$175 Million Income Tax Cut on the Way in Massachusetts
By Michael P. Norton
State House News Service
While there’s growing talk of a possible recession, Massachusetts workers are about to receive a $175 million income tax break and there’s now a possibility that the 5 percent income tax rate that voters approved in 2000 will actually happen in 2020.
As the weekend got underway Friday, the Baker administration quietly announced that all of the necessary economic triggers had been hit and the income tax will fall from 5.1 percent to 5.05 percent on Jan. 1, 2019.
In August, Revenue Commissioner Christopher Harding certified that fiscal 2018 revenues had easily outpaced the state’s 2.5 percent trigger, and tax revenue growth in four consecutive three-month periods, the most recent one ending this month, was positive enough to force the rate reduction.
The tax relief means $84 million less for the state budget over the last half of fiscal 2019, and its impact over a full fiscal year is $175 million.
While the slight rate cut may not make a huge difference in take-home pay for workers, its $175 million annualized value exceeds the total $160 million increase in aid to local public schools this fiscal year and nearly equals the $200 million in this year’s budget to combat the opioid and heroin epidemic.
In a press release issued at 6 p.m. Friday, Gov. Charlie Baker and Lt. Gov. Karyn Polito applauded the tax rate reduction.
“A strong economy and careful management of the commonwealth’s finances have created the conditions for Massachusetts taxpayers to get a much-deserved break,” said Baker. “We are pleased that next year we will see taxpayers be able to keep more of their hard-earned money.”
Said Polito, “Next year the income tax rate will be the lowest it has been in decades, which will provide welcome relief to workers across the commonwealth. Massachusetts taxpayers deserve the boost that this rate reduction will deliver.”

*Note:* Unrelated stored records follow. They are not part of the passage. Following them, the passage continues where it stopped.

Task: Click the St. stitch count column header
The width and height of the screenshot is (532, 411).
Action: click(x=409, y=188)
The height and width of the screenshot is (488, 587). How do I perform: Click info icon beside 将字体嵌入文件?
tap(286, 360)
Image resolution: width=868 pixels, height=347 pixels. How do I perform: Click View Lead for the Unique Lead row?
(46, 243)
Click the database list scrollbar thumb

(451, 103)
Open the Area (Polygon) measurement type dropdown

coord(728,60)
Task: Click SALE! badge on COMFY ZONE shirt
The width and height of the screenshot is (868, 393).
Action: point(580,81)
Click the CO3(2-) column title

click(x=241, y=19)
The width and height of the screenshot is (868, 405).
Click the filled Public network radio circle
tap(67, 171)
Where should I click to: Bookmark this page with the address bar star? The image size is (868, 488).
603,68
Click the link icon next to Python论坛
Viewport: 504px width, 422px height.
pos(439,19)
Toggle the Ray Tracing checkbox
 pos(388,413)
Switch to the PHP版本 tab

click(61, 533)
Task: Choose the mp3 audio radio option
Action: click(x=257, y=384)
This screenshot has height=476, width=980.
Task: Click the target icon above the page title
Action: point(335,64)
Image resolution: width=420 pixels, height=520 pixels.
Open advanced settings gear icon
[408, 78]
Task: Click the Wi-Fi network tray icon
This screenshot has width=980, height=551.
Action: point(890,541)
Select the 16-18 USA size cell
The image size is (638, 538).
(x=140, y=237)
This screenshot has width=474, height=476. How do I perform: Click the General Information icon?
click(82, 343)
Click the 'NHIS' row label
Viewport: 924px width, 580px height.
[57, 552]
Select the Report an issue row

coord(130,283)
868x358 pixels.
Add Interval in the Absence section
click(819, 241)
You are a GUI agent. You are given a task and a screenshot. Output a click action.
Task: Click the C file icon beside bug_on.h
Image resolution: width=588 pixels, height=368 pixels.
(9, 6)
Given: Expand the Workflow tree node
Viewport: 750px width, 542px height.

Michael Heffernan, Baker’s budget chief, called the reduction “a nice break for taxpayers.”
In his first bid for governor in 2010, Baker made reducing the income, sales and corporate tax rates to 5 percent a central theme of his campaign. After losing that year to Gov. Deval Patrick, Baker placed less emphasis on tax relief in his two successful campaigns for governor in 2014 and this year.
5 percent in 2020?
Income tax rate reductions did not occur in 2013 or 2017, but the former 5.3 percent rate fell in 2012, 2014, 2015 and 2016.
In 2002, with Rep. John Rogers serving as House Ways and Means chairman under former Speaker Thomas Finneran, the Legislature pushed through a $1.1 billion tax bill over former Gov. Jane Swift’s veto. That law froze at 5.3 percent the income tax rate, which voters in 2000 had ordered to be cut to 5 percent.
The 2002 tax law also cut the personal exemption from $4,400 to $3,300 for individuals and $8,800 to $6,600 for couples. Those exemptions were restored to their previous levels in the ensuing years, and triggers have slowly ticked the income tax rate back closer to 5 percent, but not quite there yet.
If triggers force the income tax back down to 5 percent on Jan. 1, 2020, another area of taxation addressed in 2002 will be back on the table.
State law currently requires that in the tax year after the income tax reaches 5 percent, the charitable giving deduction, which was in effect for tax year 2000 but subsequently suspended, will be restored.